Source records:
☆ ☆ ☆
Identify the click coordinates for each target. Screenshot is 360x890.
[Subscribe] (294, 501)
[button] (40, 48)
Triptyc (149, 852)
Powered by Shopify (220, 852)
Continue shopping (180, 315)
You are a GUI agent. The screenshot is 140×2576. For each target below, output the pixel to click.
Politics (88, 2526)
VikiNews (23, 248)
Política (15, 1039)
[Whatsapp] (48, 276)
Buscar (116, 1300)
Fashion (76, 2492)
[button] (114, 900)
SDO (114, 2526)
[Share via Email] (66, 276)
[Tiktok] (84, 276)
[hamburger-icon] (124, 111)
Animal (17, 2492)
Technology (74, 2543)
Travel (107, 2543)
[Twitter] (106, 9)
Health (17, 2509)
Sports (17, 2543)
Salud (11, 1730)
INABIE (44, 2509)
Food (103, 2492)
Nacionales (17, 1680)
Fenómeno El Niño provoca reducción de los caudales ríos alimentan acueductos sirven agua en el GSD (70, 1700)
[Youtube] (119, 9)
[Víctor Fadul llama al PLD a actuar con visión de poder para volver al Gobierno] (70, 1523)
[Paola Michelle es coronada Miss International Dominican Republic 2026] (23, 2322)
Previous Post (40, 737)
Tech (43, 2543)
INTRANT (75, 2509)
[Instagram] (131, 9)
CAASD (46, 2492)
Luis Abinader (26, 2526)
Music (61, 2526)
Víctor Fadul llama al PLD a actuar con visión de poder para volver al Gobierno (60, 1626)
☆ ☆ ☆
▶ _Task instructions_: Word for word, transcribe all of the entries shown above.

▶ _Result of this task_:
Identify the click coordinates for each target. Screenshot is 360x890.
[Subscribe] (294, 501)
[button] (40, 48)
Triptyc (149, 852)
Powered by Shopify (220, 852)
Continue shopping (180, 315)
You are a GUI agent. The screenshot is 140×2576. For each target below, output the pixel to click.
Politics (88, 2526)
VikiNews (23, 248)
Política (15, 1039)
[Whatsapp] (48, 276)
Buscar (116, 1300)
Fashion (76, 2492)
[button] (114, 900)
SDO (114, 2526)
[Share via Email] (66, 276)
[Tiktok] (84, 276)
[hamburger-icon] (124, 111)
Animal (17, 2492)
Technology (74, 2543)
Travel (107, 2543)
[Twitter] (106, 9)
Health (17, 2509)
Sports (17, 2543)
Salud (11, 1730)
INABIE (44, 2509)
Food (103, 2492)
Nacionales (17, 1680)
Fenómeno El Niño provoca reducción de los caudales ríos alimentan acueductos sirven agua en el GSD (70, 1700)
[Youtube] (119, 9)
[Víctor Fadul llama al PLD a actuar con visión de poder para volver al Gobierno] (70, 1523)
[Paola Michelle es coronada Miss International Dominican Republic 2026] (23, 2322)
Previous Post (40, 737)
Tech (43, 2543)
INTRANT (75, 2509)
[Instagram] (131, 9)
CAASD (46, 2492)
Luis Abinader (26, 2526)
Music (61, 2526)
Víctor Fadul llama al PLD a actuar con visión de poder para volver al Gobierno (60, 1626)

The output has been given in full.